━━━ Data provided

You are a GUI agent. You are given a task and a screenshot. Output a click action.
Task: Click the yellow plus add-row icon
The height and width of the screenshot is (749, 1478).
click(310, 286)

━━━━━━
━━━ Data provided

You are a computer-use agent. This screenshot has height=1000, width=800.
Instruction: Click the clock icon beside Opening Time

━━━━━━

What the exercise asks - Reproduce word for word the lines between the line holding "You are a computer-use" and the line holding "Instruction: Click the", inclusive.

The reply -
You are a computer-use agent. This screenshot has height=1000, width=800.
Instruction: Click the clock icon beside Opening Time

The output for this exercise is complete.